(Dataset entries)

|---|

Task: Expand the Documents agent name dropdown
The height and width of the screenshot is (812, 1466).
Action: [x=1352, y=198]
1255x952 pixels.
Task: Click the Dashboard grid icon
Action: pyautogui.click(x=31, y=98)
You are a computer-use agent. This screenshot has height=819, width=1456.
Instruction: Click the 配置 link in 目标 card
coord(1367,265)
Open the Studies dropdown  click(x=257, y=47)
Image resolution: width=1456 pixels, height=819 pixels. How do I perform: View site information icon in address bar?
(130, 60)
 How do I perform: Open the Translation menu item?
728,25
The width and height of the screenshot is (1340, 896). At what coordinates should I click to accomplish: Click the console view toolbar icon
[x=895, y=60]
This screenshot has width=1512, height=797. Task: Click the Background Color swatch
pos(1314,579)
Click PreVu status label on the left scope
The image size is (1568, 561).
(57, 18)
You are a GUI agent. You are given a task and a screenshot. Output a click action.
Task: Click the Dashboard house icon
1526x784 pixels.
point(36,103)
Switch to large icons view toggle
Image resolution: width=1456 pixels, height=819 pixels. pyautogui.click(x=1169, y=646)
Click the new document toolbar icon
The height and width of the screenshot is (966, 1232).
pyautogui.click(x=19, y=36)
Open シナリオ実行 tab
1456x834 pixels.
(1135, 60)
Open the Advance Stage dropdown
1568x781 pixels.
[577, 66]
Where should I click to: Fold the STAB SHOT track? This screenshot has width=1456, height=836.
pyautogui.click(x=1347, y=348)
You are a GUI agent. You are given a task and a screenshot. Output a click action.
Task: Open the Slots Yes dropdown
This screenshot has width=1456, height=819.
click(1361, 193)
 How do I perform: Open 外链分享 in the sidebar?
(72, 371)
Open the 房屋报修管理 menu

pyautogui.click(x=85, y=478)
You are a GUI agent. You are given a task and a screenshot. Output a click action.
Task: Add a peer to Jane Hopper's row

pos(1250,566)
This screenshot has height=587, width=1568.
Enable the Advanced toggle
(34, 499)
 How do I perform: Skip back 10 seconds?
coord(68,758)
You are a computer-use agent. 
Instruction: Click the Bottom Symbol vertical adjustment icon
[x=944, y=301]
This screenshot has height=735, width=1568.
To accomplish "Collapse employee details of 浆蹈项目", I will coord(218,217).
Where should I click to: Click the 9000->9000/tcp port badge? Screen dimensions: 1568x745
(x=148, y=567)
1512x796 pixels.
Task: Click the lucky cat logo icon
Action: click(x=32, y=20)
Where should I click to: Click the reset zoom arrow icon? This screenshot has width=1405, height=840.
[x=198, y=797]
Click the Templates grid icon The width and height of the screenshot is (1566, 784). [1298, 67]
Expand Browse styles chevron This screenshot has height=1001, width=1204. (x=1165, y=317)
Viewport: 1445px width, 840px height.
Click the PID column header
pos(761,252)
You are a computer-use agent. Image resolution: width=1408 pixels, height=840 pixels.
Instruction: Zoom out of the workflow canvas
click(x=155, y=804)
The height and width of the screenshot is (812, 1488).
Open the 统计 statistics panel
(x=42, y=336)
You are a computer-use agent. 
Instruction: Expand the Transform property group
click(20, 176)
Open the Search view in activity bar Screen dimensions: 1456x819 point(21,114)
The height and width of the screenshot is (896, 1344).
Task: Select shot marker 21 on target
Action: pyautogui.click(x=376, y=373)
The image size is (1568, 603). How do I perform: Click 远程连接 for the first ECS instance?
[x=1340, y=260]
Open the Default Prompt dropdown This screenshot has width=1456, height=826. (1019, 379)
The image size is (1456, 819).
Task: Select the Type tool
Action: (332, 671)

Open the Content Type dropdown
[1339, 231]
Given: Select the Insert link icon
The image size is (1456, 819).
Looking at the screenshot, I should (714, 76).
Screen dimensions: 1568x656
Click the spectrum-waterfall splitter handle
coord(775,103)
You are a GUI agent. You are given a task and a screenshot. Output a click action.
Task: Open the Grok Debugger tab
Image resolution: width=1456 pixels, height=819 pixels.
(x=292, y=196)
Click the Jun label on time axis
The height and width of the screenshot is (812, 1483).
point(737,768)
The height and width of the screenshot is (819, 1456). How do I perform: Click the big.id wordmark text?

|---|

WHAT NEEDS TO BE DONE:
Every record above must be repeated word for word.

YOUR RESPONSE:
Task: Expand the Documents agent name dropdown
The height and width of the screenshot is (812, 1466).
Action: [x=1352, y=198]
1255x952 pixels.
Task: Click the Dashboard grid icon
Action: pyautogui.click(x=31, y=98)
You are a computer-use agent. This screenshot has height=819, width=1456.
Instruction: Click the 配置 link in 目标 card
coord(1367,265)
Open the Studies dropdown  click(x=257, y=47)
Image resolution: width=1456 pixels, height=819 pixels. How do I perform: View site information icon in address bar?
(130, 60)
 How do I perform: Open the Translation menu item?
728,25
The width and height of the screenshot is (1340, 896). At what coordinates should I click to accomplish: Click the console view toolbar icon
[x=895, y=60]
This screenshot has width=1512, height=797. Task: Click the Background Color swatch
pos(1314,579)
Click PreVu status label on the left scope
The image size is (1568, 561).
(57, 18)
You are a GUI agent. You are given a task and a screenshot. Output a click action.
Task: Click the Dashboard house icon
1526x784 pixels.
point(36,103)
Switch to large icons view toggle
Image resolution: width=1456 pixels, height=819 pixels. pyautogui.click(x=1169, y=646)
Click the new document toolbar icon
The height and width of the screenshot is (966, 1232).
pyautogui.click(x=19, y=36)
Open シナリオ実行 tab
1456x834 pixels.
(1135, 60)
Open the Advance Stage dropdown
1568x781 pixels.
[577, 66]
Where should I click to: Fold the STAB SHOT track? This screenshot has width=1456, height=836.
pyautogui.click(x=1347, y=348)
You are a GUI agent. You are given a task and a screenshot. Output a click action.
Task: Open the Slots Yes dropdown
This screenshot has width=1456, height=819.
click(1361, 193)
 How do I perform: Open 外链分享 in the sidebar?
(72, 371)
Open the 房屋报修管理 menu

pyautogui.click(x=85, y=478)
You are a GUI agent. You are given a task and a screenshot. Output a click action.
Task: Add a peer to Jane Hopper's row

pos(1250,566)
This screenshot has height=587, width=1568.
Enable the Advanced toggle
(34, 499)
 How do I perform: Skip back 10 seconds?
coord(68,758)
You are a computer-use agent. 
Instruction: Click the Bottom Symbol vertical adjustment icon
[x=944, y=301]
This screenshot has height=735, width=1568.
To accomplish "Collapse employee details of 浆蹈项目", I will coord(218,217).
Where should I click to: Click the 9000->9000/tcp port badge? Screen dimensions: 1568x745
(x=148, y=567)
1512x796 pixels.
Task: Click the lucky cat logo icon
Action: click(x=32, y=20)
Where should I click to: Click the reset zoom arrow icon? This screenshot has width=1405, height=840.
[x=198, y=797]
Click the Templates grid icon The width and height of the screenshot is (1566, 784). [1298, 67]
Expand Browse styles chevron This screenshot has height=1001, width=1204. (x=1165, y=317)
Viewport: 1445px width, 840px height.
Click the PID column header
pos(761,252)
You are a computer-use agent. Image resolution: width=1408 pixels, height=840 pixels.
Instruction: Zoom out of the workflow canvas
click(x=155, y=804)
The height and width of the screenshot is (812, 1488).
Open the 统计 statistics panel
(x=42, y=336)
You are a computer-use agent. 
Instruction: Expand the Transform property group
click(20, 176)
Open the Search view in activity bar Screen dimensions: 1456x819 point(21,114)
The height and width of the screenshot is (896, 1344).
Task: Select shot marker 21 on target
Action: pyautogui.click(x=376, y=373)
The image size is (1568, 603). How do I perform: Click 远程连接 for the first ECS instance?
[x=1340, y=260]
Open the Default Prompt dropdown This screenshot has width=1456, height=826. (1019, 379)
The image size is (1456, 819).
Task: Select the Type tool
Action: (332, 671)

Open the Content Type dropdown
[1339, 231]
Given: Select the Insert link icon
The image size is (1456, 819).
Looking at the screenshot, I should (714, 76).
Screen dimensions: 1568x656
Click the spectrum-waterfall splitter handle
coord(775,103)
You are a GUI agent. You are given a task and a screenshot. Output a click action.
Task: Open the Grok Debugger tab
Image resolution: width=1456 pixels, height=819 pixels.
(x=292, y=196)
Click the Jun label on time axis
The height and width of the screenshot is (812, 1483).
point(737,768)
The height and width of the screenshot is (819, 1456). How do I perform: Click the big.id wordmark text?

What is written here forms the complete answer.